The only thing I can come up with, is that I'm using Avidemux through an RDP connection. RDP needs to forward all drawing operations through a network connection, so it might slow a draw down enough for avidemux to choke on it. This has nothing to do with decoding or rendering - just drawing. Drawing is an operation that's normally virtually instantaneous, and having it delay like that MIGHT be a problem for a fairly graphical program. But Avidemux shouldn't poof itself away like, so not using RDP is not a solution (and for me, not even a workaround).
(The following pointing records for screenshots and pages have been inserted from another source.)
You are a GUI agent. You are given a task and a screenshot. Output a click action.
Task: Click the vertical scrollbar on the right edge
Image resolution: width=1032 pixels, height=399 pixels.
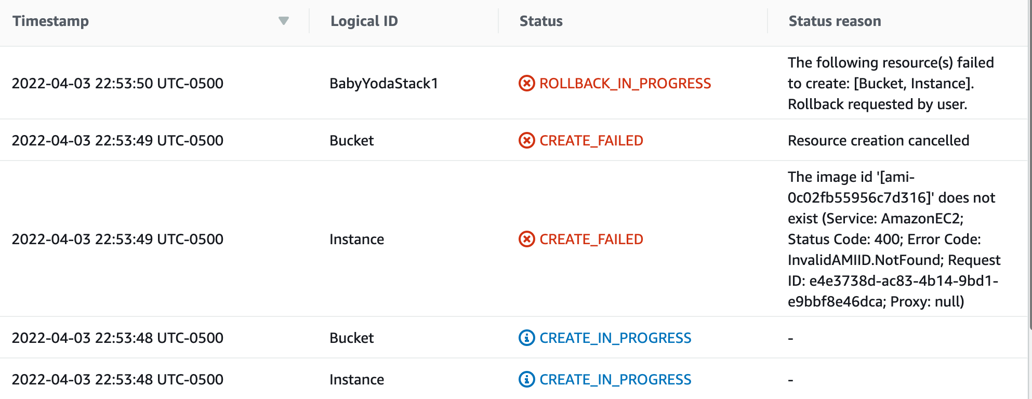(x=1030, y=165)
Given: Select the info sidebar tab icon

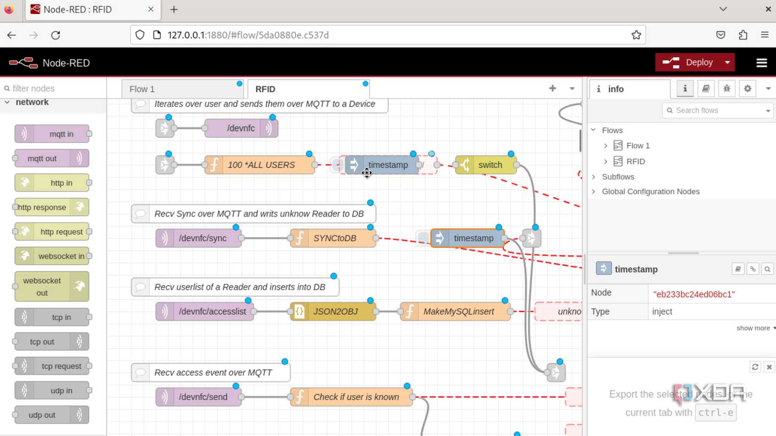Looking at the screenshot, I should tap(685, 88).
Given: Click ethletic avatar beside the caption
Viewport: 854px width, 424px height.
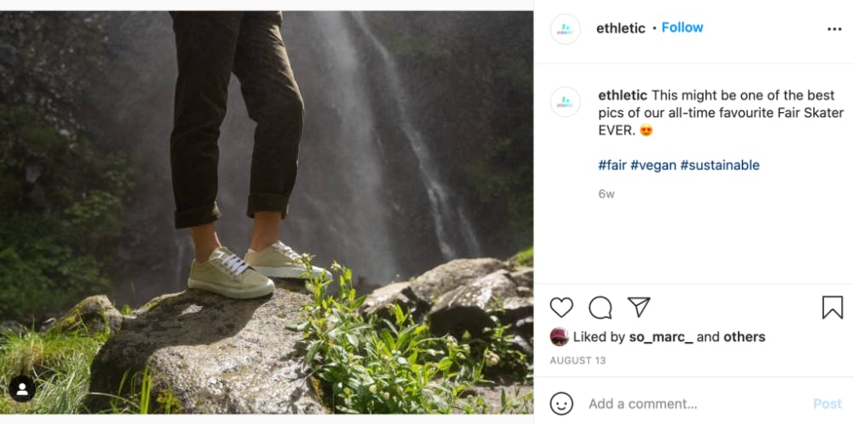Looking at the screenshot, I should pos(565,102).
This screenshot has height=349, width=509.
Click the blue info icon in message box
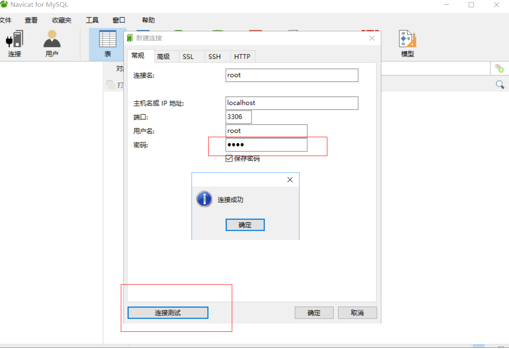tap(204, 199)
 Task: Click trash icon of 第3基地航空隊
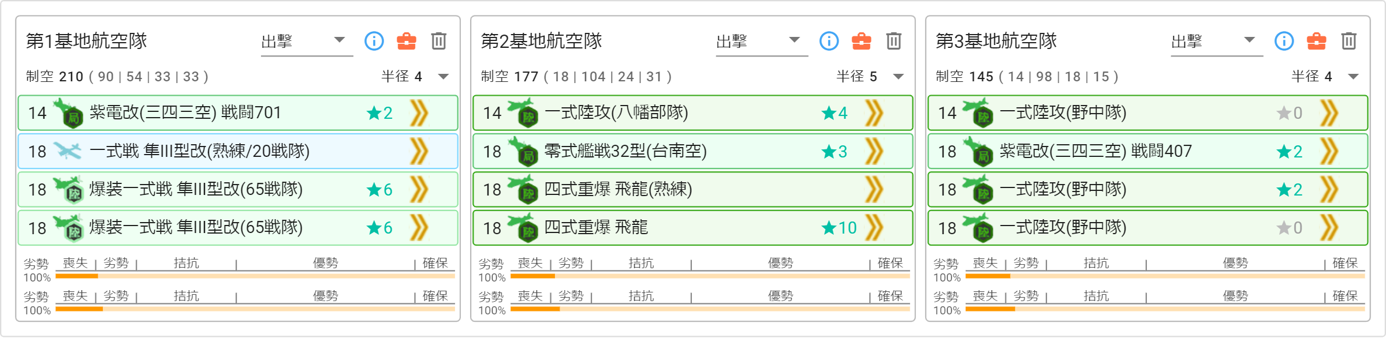coord(1349,41)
But that's all just speculation. It could be a thing that only surfaces on Windows XP.

If you guys insist that it's a performance problem, this is what I'm using:

VMware ESXi 5.1
CPU: Core i5 3470S (3 cores assigned) shared with two other VM's that are essentially doing nothing.
Memory: 3GB (physical memory - no swapping allowed on the hypervisor)
Harddisks:
- 12GB for Windows and programs and such - 5,4GB available.
- 500GB encrypted through TrueCrypt for movies & data
- Hypervisor has a LSI RAID-5 (that's true hardware-raid) with 3x750GB harddisks. It's pretty fast.
TrueCrypt itself can decrypt & encrypt about 1.8GB/s on the algorithm used.

Jan Gruuthuse

remote desktop is an issue: you transporting the video on the remote system. On top of that your transporting avidemux video window on the remote desktop, and scaling this to workstation desktop.
If this the only way to operate try to:
- decrease the color depth of your workstation desktop or the used color depth settings of the remote desktop program.
- reduce the used fps settings of the remote desktop program.
- work with a scaled down window of avidemux (keyboard number 3)

If this is still not workable: The combination of windows xp (EOL), remote desktop processing, the reduced amount of memory (3 GB) available, the hard disc encryption, moving this data (video and desktop) around the hard discs locally and remote is most likely the cause of this/these issues.

I have tried remote desktop to core I5 64-bit ubuntu from core I7 64-bit ubuntu both 16 GB ram on raid 0 sata 6 WD Black over 1 GB lan and found this editing solution hardly workable. I use now KVM switch between the 2 computers. Editing core i5, start encoding core i5. Switching core i7 editing, start encoding core i7, switching core i5 and so on.

AQUAR

#9
According to thany, his PC environment and data work flow, has no resource bottlenecks or hardware limitations.
Therefore his immovable conclusion continues to be that this is purely an avidemux issue.
That last epic response was intended by thany to prove that his opinion is the only logical conclusion.
BUT, actually it does the exact opposite (see Jan's response!).

On top of that, there is the continued angling that avidemux needs much better error dialogs.
Dialogs that will pin point the exact cause of issues, like this one.

I have said it before: thany has an unrealistic expectation/perspective about avidemux and it seems also his own hardware/software implementations.

Executing avidemux on a REAL platform, using a modern PC and on a current OS does not result in a vapour exit.
Not even when seeking the most complex AVC material (Others and I have tested this many times).
But, it does happen on lesser PC's, with obsolete OS's and of course "thany's" setup.

IMHO there is no point continuing to discuss the issue in this manner any longer.

Instead:
I suggest that thany provides a decent video clip that crashes his system without fail.
If the developer mean is willing to look at it, AND
If the sample proves this issue is consistent and repeatable on decent PC's, THEN
Maybe the source code can be looked at for things like "code race" and maybe tweaked a bit (avoid or warn!).

For my money, thany just needs to fix the resource bottlenecks in his PC and go about enjoying avidemux.